Knowing that a thing can be done liberates the mind to do it
Alex Russell noted in his Doability post
“knowing that a thing can be done liberates the mind to do it”.
And asks if there is a name for this “law” of software engineering. I suggested “Virgil’s Law” (after the Roman poet) in the comments based on those quote by Virgil:
Possunt quia posse videntur
“They can because they think they can.” Virgil
I think Alex (and Virgil) are correct. The implications for a startup form a counter-argument to the theory of “first mover’s advantage,” namely that the “proof by existence” of the first mover’s success energizes larger firms with more resources to exploit “the fast follower’s advantage” which is knowing that it can be done.
“The knowledge that a secret exists is half of the secret.”
Joshua Meyrowitz in “No Sense of Place“
Exploiting A Breakthrough is as Important as the Breakthrough
Just as a self-check, the next time you tell yourself “no one else can do what we’ve done” realize that the fact that you have solved the problem will change a potential competitor’s perception of what’s possible.

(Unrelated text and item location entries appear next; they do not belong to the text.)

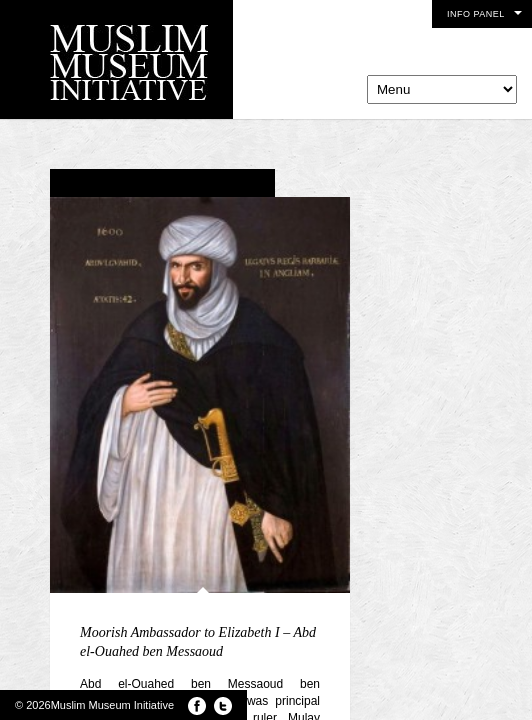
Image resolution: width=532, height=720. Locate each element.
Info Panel (476, 14)
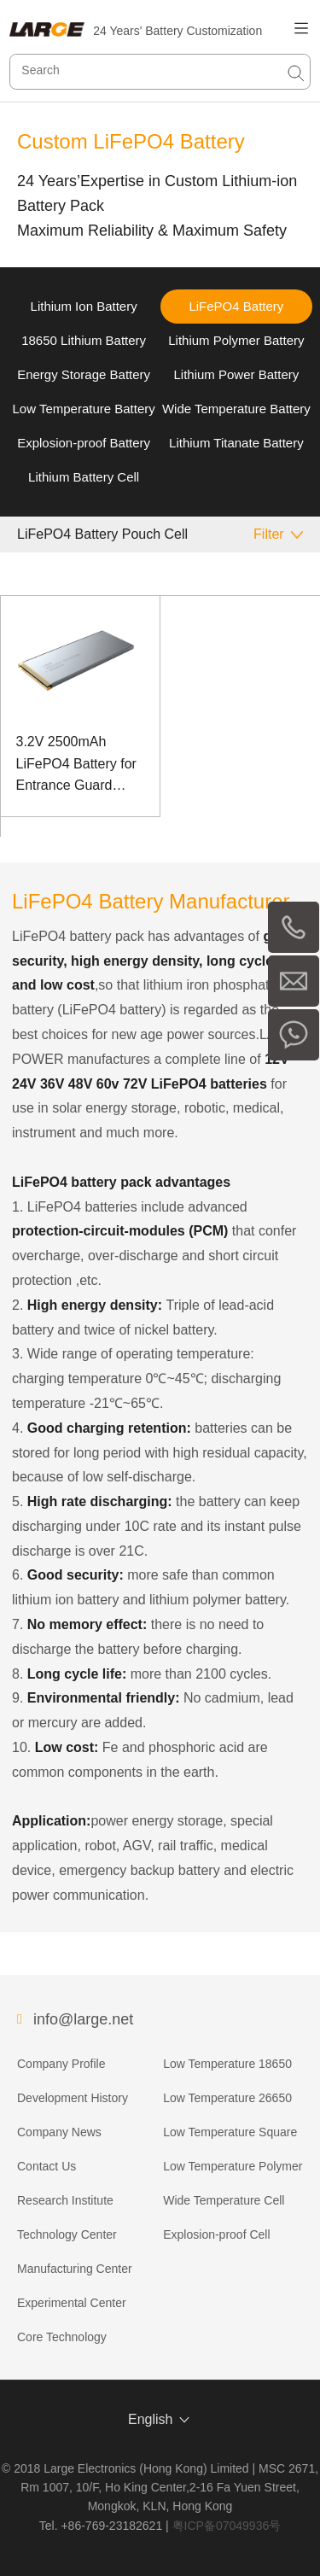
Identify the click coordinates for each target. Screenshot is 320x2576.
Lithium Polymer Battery (236, 340)
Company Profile (61, 2064)
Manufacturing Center (74, 2268)
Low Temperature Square (230, 2132)
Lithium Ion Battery (84, 306)
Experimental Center (71, 2303)
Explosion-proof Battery (83, 442)
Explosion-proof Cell (216, 2234)
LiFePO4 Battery (236, 306)
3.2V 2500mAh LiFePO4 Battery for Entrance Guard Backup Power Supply (76, 765)
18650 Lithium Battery (83, 340)
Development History (72, 2098)
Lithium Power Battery (237, 374)
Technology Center (67, 2234)
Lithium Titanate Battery (236, 442)
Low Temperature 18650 (227, 2064)
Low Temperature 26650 (227, 2098)
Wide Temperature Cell (223, 2200)
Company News (59, 2132)
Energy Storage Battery (83, 374)
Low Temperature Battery (83, 408)
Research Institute (65, 2200)
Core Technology (62, 2337)
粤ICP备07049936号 (227, 2525)
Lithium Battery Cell (83, 477)
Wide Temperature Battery (236, 408)
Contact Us (46, 2166)
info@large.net (83, 2019)
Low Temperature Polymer (232, 2166)
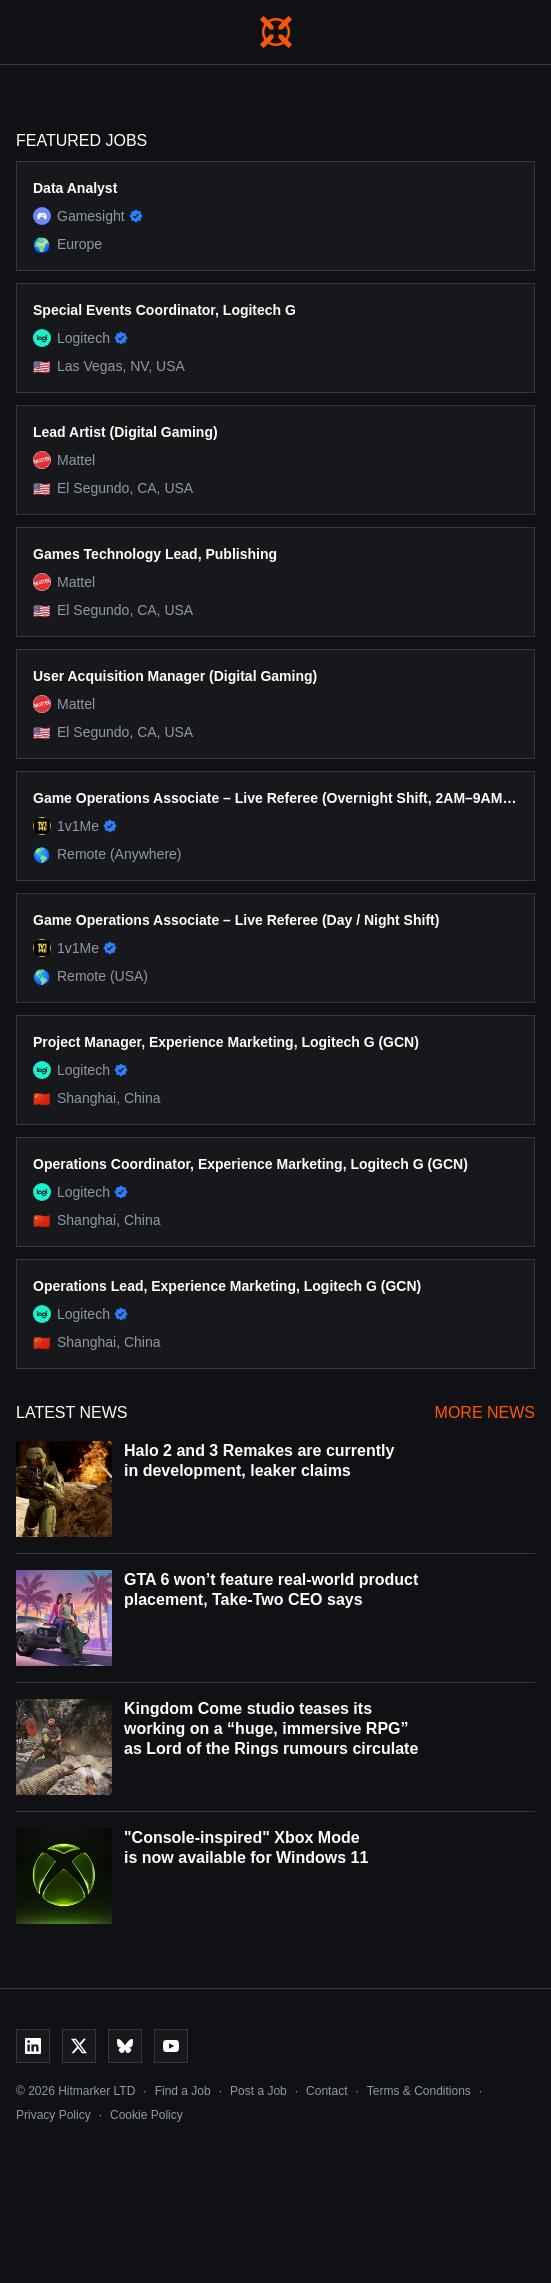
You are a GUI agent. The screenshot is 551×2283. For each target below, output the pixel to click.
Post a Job (258, 2091)
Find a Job (183, 2091)
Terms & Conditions (419, 2091)
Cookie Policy (146, 2115)
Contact (326, 2091)
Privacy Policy (53, 2115)
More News (485, 1412)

The bigger risk is in not having a plan for exploiting your breakthrough and building rapidly on your initial successes (note that this is not necessarily the same as DFJ’s “Get Big Fast”). The more that you can be seen to be continually raising the bar, the more uncertainty you introduce into potential competitors’ plans as to what the target is that they have to meet or exceed.
A Note on “Get Big Fast”
I checked and learned that even Tim Draper (the “D” in DFJ) has reconsidered “Get Big Fast.”Asked in 2002 by a Stanford MBA student for caveats for US entrepreneurs, Draper replied that U.S. firms expand too quickly. “We were all saying get big fast two years ago, when we should only be expanding where it makes sense,” he said.